Writing
My first year out of college, I taught acting to a group of high schoolers at the theater studio I went to growing up. I was constantly inspired by my students’ talent and intelligence and passion, and constantly frustrated at the lack of good material for the girls. There were certainly roles out there, but never enough, and few that I thought were a match for their talent. I soon began thinking, “Why don’t I just do it myself?”, and started work on what would become my first full-length play, Brutal.
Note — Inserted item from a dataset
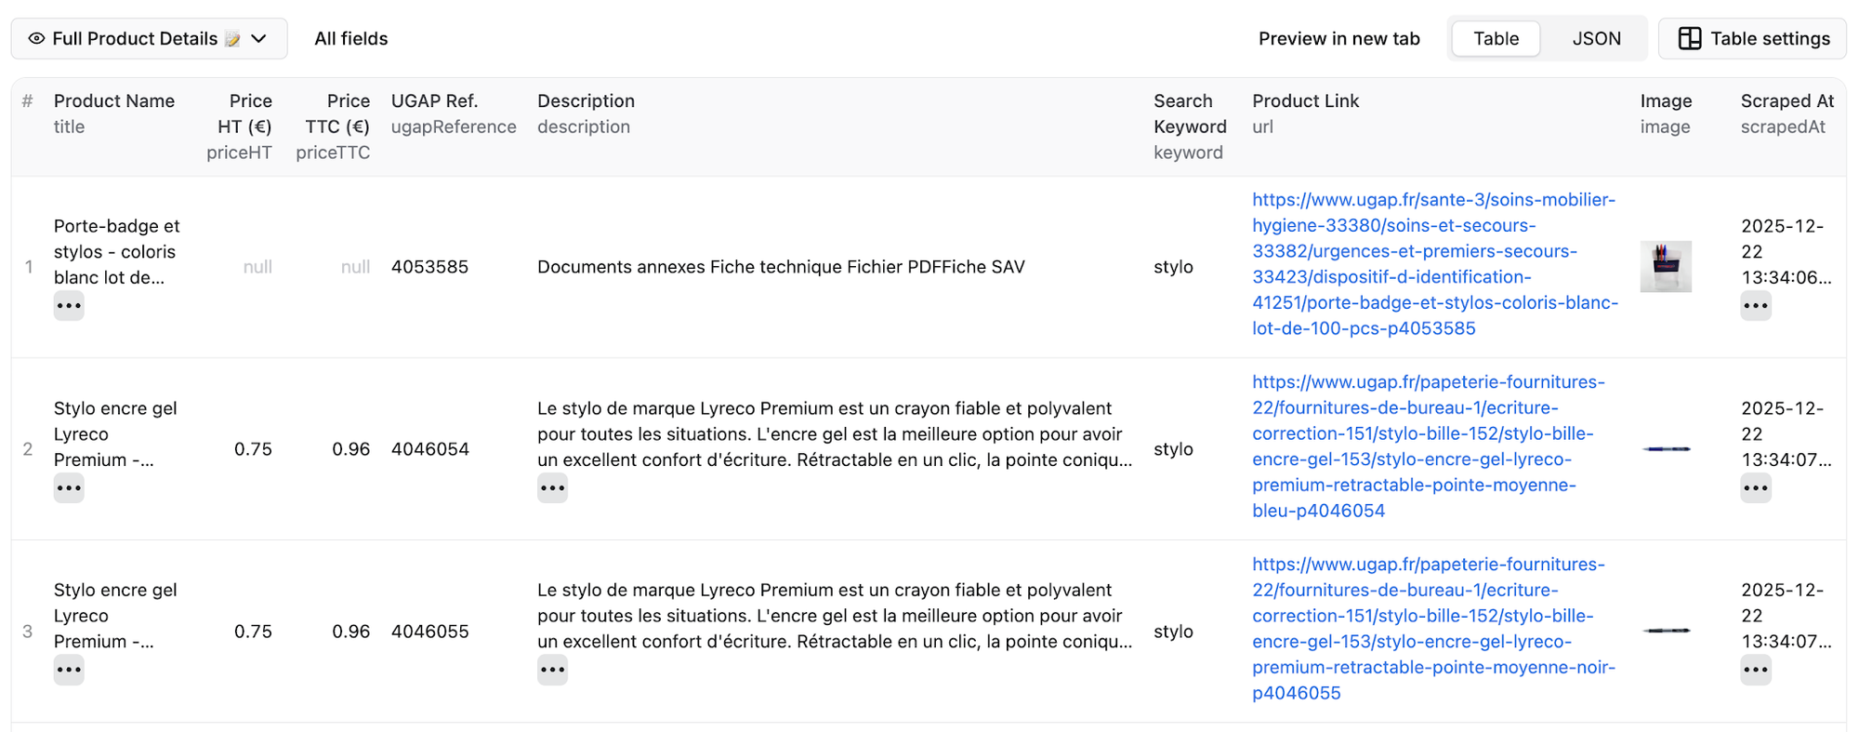Click the ellipsis under Porte-badge product name
Viewport: 1859px width, 732px height.
[x=68, y=305]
The purpose of my work is to create authentic, heartwarming, and nuanced stories about the lives of women and teenage girls. Many of the narratives about women boil down to pain and suffering, or gloss over their imperfections in order for them to appear “empowered.” The reality lies in the middle, and it is in this messy middle that my characters live and grow. I want to not only create great roles for young women and girls, but to create stories that they can relate to and see themselves in.
Scroll to check out my work!
Brutal
Six teenage girls and one older sister get together for a COVID Halloween party. As the night progresses, tensions build and telling the truth becomes harder and harder to avoid; long-held secrets aren’t so easy to keep when you’re finally together in person. Bombs are dropped, friendships are tested, and, well…things get brutal.
The Last Girls at Longbourn
With three sisters now married and gone, Kitty Bennet doesn’t really know who she is, but she knows three things. She’s supposed to find a husband, she’s impossibly bored, and Mary, her only sister still at home, doesn’t like her very much. In an attempt to impress the newest bachelor in town (and to combat boredom), she decides to find a passion, and along the way, she finds love for her sister and for herself.
Lydia Wickham, Teenaged Widow
Another Pride and Prejudice sequel…with a twist. Seventeen-year-old Lydia Wickham is in domestic bliss, newly married to her handsome (and-near-thirty-year-old) husband, George. She quickly discovers, however, that being a wife isn’t all it was cracked up to be.